=== Section Start ===

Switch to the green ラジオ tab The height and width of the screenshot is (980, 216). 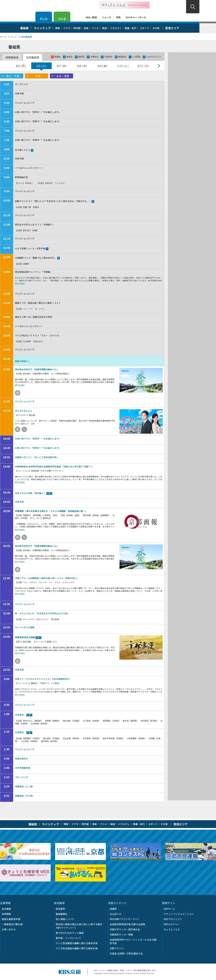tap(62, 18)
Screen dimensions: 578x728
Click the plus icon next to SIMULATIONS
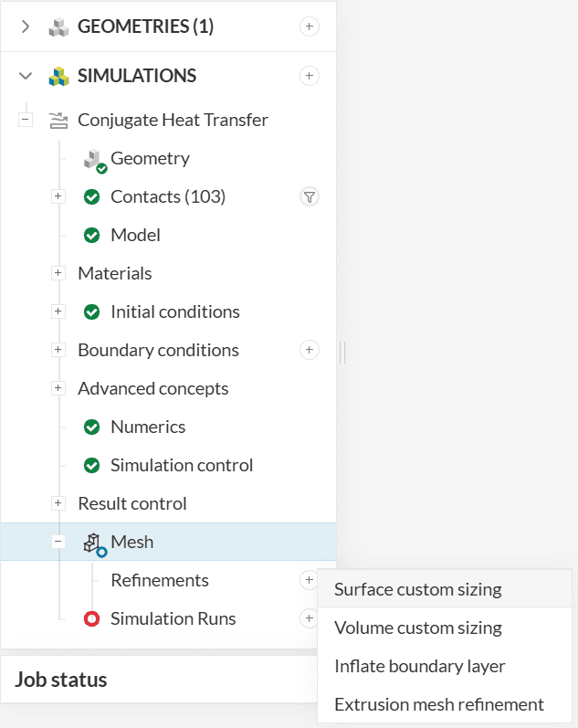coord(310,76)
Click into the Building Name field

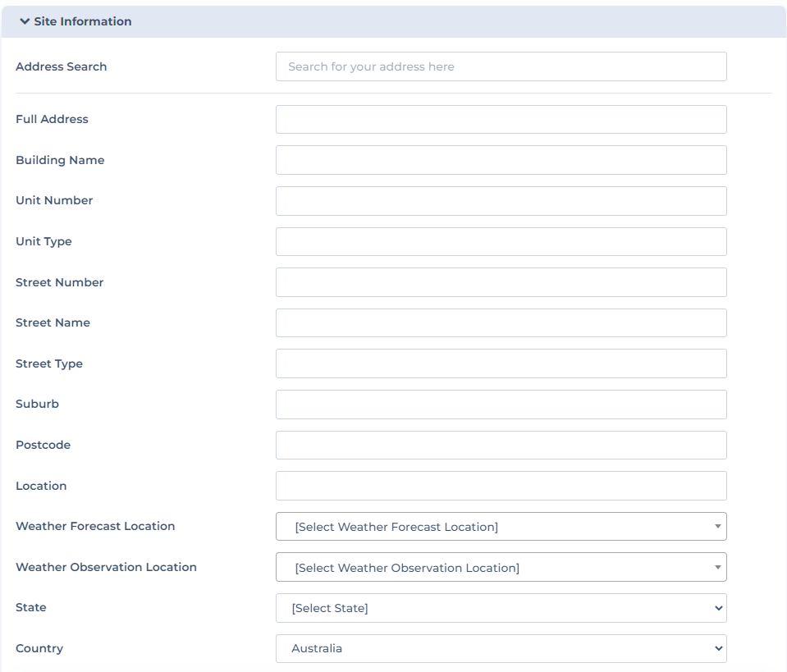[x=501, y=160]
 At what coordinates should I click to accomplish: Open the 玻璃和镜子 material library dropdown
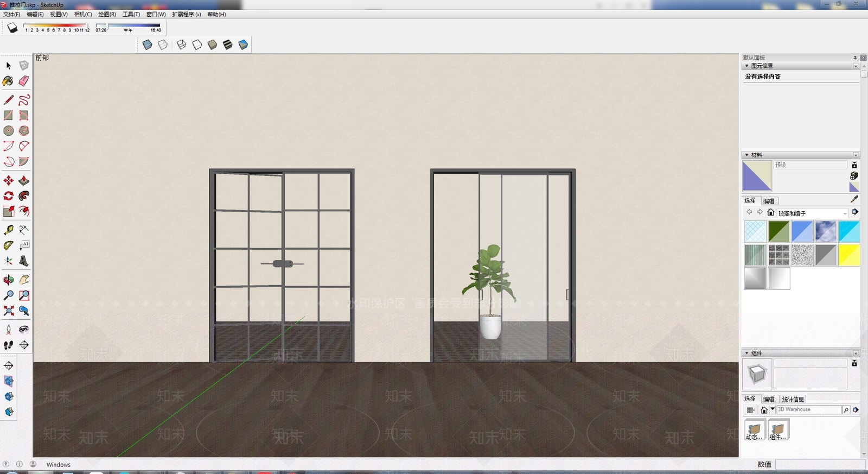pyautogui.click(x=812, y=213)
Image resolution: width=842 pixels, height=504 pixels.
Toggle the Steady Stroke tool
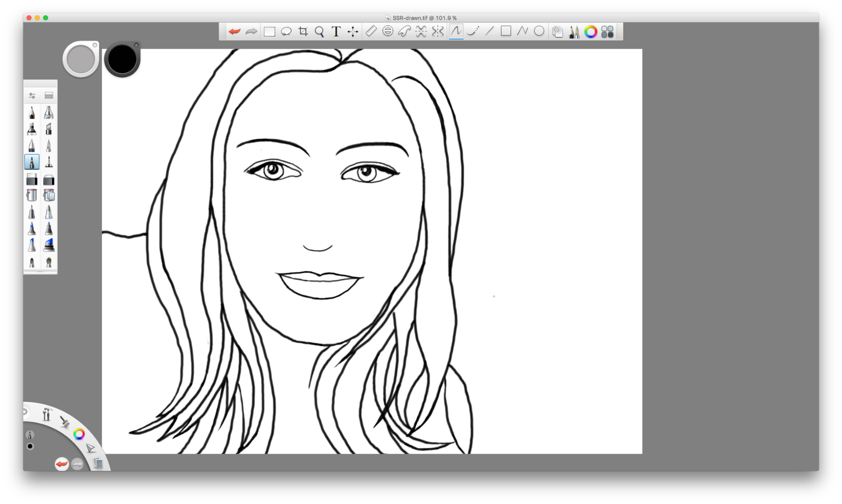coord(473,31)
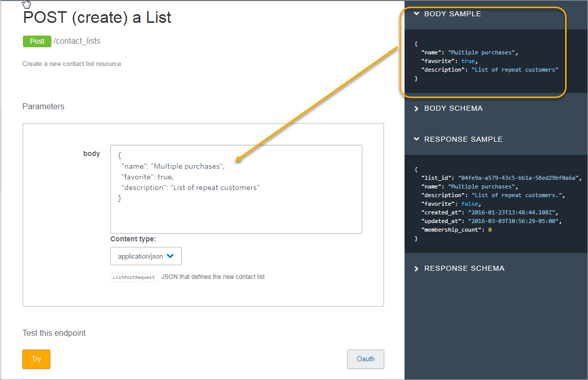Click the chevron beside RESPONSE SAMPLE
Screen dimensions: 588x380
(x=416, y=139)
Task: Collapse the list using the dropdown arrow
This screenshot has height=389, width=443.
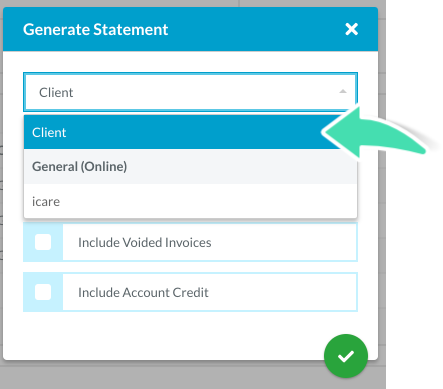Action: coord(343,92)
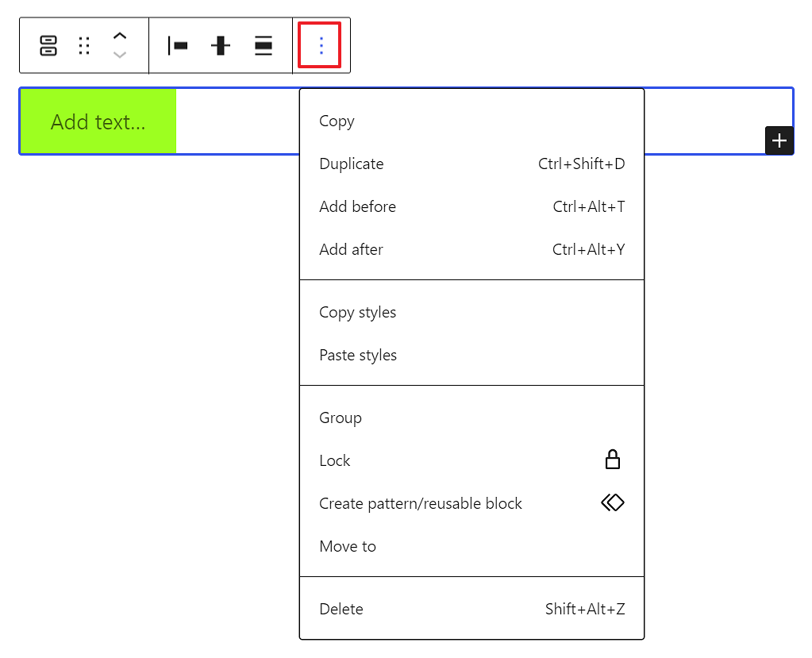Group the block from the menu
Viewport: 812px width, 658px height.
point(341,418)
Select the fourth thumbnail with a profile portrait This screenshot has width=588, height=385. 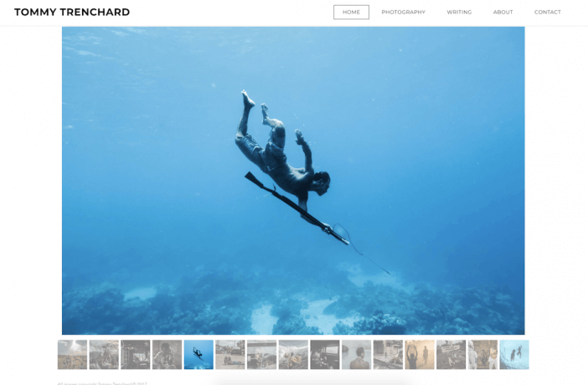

=== Section End ===

- Task objective
Nothing but the lines from the one containing "Screen dimensions: 578x728" through the final line of the records, both included and copied exactly, should appear in the answer; pictures stay out.

- Solution for this problem
Screen dimensions: 578x728
Click the plus icon next to SIMULATIONS
coord(310,76)
Click into the Building Name field

[x=501, y=160]
 At what coordinates should I click to accomplish: Open the 玻璃和镜子 material library dropdown
pyautogui.click(x=812, y=213)
Image resolution: width=842 pixels, height=504 pixels.
Toggle the Steady Stroke tool
coord(473,31)
Click the chevron beside RESPONSE SAMPLE
Screen dimensions: 588x380
(x=416, y=139)
Task: Collapse the list using the dropdown arrow
This screenshot has height=389, width=443.
Action: coord(343,92)
Group the block from the menu
Viewport: 812px width, 658px height.
point(341,418)
Select the fourth thumbnail with a profile portrait This screenshot has width=588, height=385. 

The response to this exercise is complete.